==== Text under study ====

SANAA, Yemen (AP) — A senior Yemeni rebel commander was killed Thursday, the Shiite rebels announced as fierce battles with government forces intensified along the front lines in the country's central provinces.
The slain rebels' special forces commander, Mohamed Abdel Karim al-Hamran, enjoyed close ties to the top Houthi leader, Abdul Malek al-Houthi. He was the most high-ranking commander killed this year, part of an elite brigade trained by militants from the Lebanese group Hezbollah.
Al-Hamran died in clashes between the central provinces of Marib and Bayda, which have been the epicenter of recent fighting, said Yemeni security officials, speaking on condition of anonymity under regulations.
Warplanes with the Saudi-led coalition supporting the Yemeni government forces bombed Houthi targets across the provinces, setting five military convoys ablaze. Dozens were killed and wounded on both sides, the officials added. At least 16 fighters were killed in Bayda, mostly among the Houthis.
The rebel military spokesman, Yehia Sarea, accused their adversaries of launching 11 ground assaults across the front lines in Marib and Bayda and unleashing 110 airstrikes, including on the rebel-held capital of Sanaa.
Yemen’s conflict, now grinding into its sixth year, shows no signs of abating despite the grave threat posed by the coronavirus pandemic and the unilateral cease-fire announced by Saudi Arabia last month.

====

### Problem requirements
Continue the news report on the killing of a Yemeni rebel commander, starting after its final sentence. The rows that follow are not required for this work.

==== Listed entries ====

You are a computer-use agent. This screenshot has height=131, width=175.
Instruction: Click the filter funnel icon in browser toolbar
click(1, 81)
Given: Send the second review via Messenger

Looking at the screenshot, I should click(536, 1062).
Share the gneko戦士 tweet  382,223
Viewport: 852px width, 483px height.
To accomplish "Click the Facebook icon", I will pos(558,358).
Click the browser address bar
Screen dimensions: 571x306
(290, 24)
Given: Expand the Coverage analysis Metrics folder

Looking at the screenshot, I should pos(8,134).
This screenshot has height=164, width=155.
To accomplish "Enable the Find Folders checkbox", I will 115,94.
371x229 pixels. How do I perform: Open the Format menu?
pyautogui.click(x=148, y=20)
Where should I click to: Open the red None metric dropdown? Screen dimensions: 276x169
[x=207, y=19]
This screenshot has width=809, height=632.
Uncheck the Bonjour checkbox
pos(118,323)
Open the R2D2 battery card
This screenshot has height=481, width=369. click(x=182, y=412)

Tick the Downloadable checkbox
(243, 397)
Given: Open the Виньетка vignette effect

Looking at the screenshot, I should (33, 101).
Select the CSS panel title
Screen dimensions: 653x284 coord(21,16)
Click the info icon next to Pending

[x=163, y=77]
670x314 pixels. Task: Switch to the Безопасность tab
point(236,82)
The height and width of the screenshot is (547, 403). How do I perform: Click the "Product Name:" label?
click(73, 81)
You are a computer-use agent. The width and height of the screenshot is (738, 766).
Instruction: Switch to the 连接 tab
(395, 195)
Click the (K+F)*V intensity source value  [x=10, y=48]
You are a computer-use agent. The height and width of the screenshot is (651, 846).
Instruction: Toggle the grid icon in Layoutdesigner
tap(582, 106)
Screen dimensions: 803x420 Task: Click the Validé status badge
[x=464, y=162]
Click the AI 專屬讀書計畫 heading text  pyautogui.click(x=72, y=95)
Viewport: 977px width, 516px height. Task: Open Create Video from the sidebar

====

### Answer space
Separately, a recent declaration of self-rule by Yemen's southern separatists, who had been nominal allies with government forces in the fight against the Houthis, has thrown fuel on the increasingly divisive conflict, which has killed over 100,000 people and generated the world’s worst humanitarian crisis.
In the southern Abyan province, an explosion hit a military checkpoint late Thursday, killing three soldiers and wounding four others. Security officials said they were investigating the cause of the blast, which likely stemmed either from an IED or car bomb attack. The governorate is a flashpoint for clashes between Saudi-backed government forces and the separatist group, supported by the United Arab Emirates.
Meanwhile, aid workers warn of devastation as Yemen’s coronavirus case count rises. Although testing is extremely limited, the country's internationally recognized government has detected 25 infections, including five deaths, across multiple provinces — a sign that community transmission has taken off. The Houthis have reported just one fatality caused by COVID-19 in their territories, prompting speculation about the scale of the outbreak.
The Trump administration this week announced $225 million in emergency aid to the World Food Program, which was forced to scale back its work in northern Yemen after donors cut funding because of long-standing Houthi obstruction. It said the boost would allow the WFP to reach some 8 million hungry people throughout the country. More than 22 million people are in need of humanitarian aid in Yemen, according to the U.N., and hundreds of thousands of children suffer from malnutrition.